Your goal: Write each line of the data below as one string in a JSON list, skipping blank lines. Leave the pictures out.
+===+
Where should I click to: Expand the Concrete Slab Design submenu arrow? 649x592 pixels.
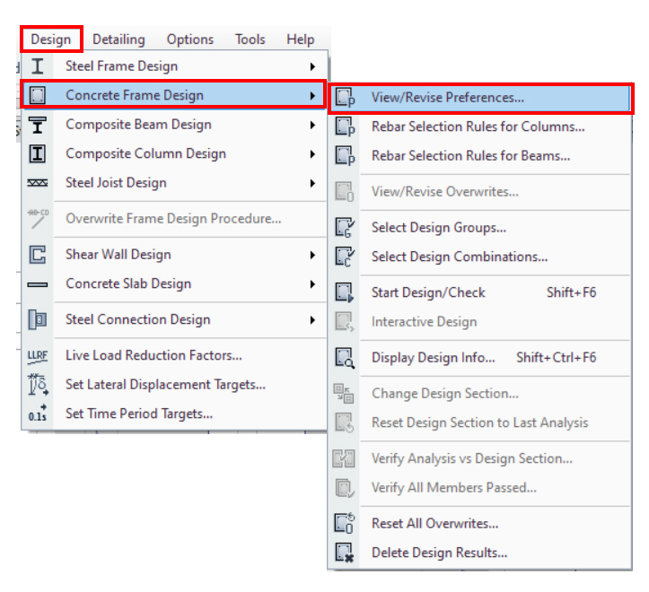click(x=312, y=284)
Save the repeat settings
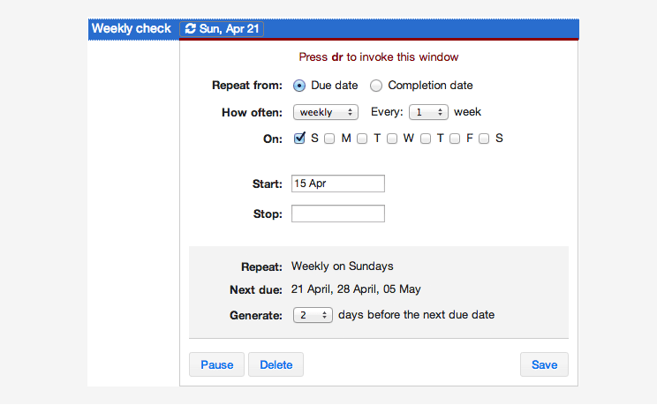The height and width of the screenshot is (405, 657). tap(544, 364)
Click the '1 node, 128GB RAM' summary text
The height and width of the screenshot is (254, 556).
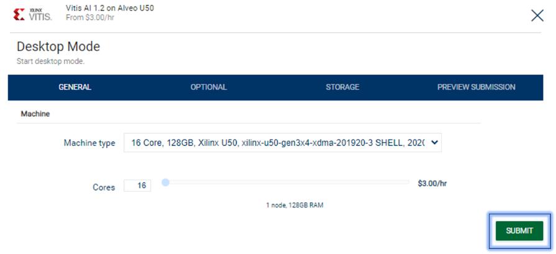[x=294, y=205]
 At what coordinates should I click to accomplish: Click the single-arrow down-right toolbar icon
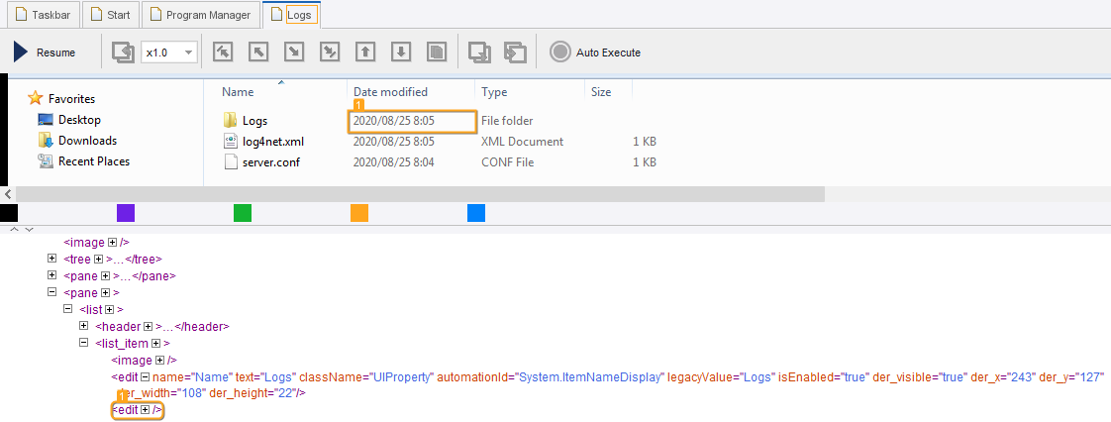click(x=294, y=53)
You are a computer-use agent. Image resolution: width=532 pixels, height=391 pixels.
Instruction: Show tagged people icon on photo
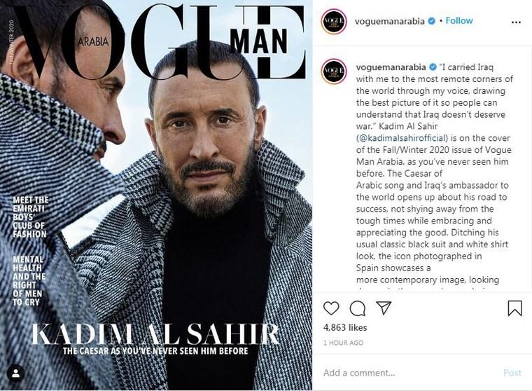point(15,373)
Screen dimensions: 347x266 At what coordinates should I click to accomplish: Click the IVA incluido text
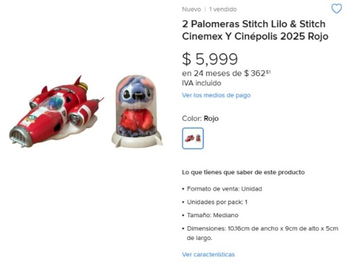click(x=201, y=83)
+===+
Solution to the problem:
[
  "Where should I click to: Expand the Concrete Slab Design submenu arrow? 649x592 pixels.",
  "click(x=312, y=284)",
  "Save the repeat settings",
  "The height and width of the screenshot is (405, 657). tap(544, 364)",
  "Click the '1 node, 128GB RAM' summary text",
  "The height and width of the screenshot is (254, 556).",
  "[x=294, y=205]",
  " At what coordinates should I click to accomplish: Click the single-arrow down-right toolbar icon",
  "click(x=294, y=53)",
  "You are a computer-use agent. Image resolution: width=532 pixels, height=391 pixels.",
  "Instruction: Show tagged people icon on photo",
  "point(15,373)",
  "Screen dimensions: 347x266 At what coordinates should I click to accomplish: Click the IVA incluido text",
  "click(x=201, y=83)"
]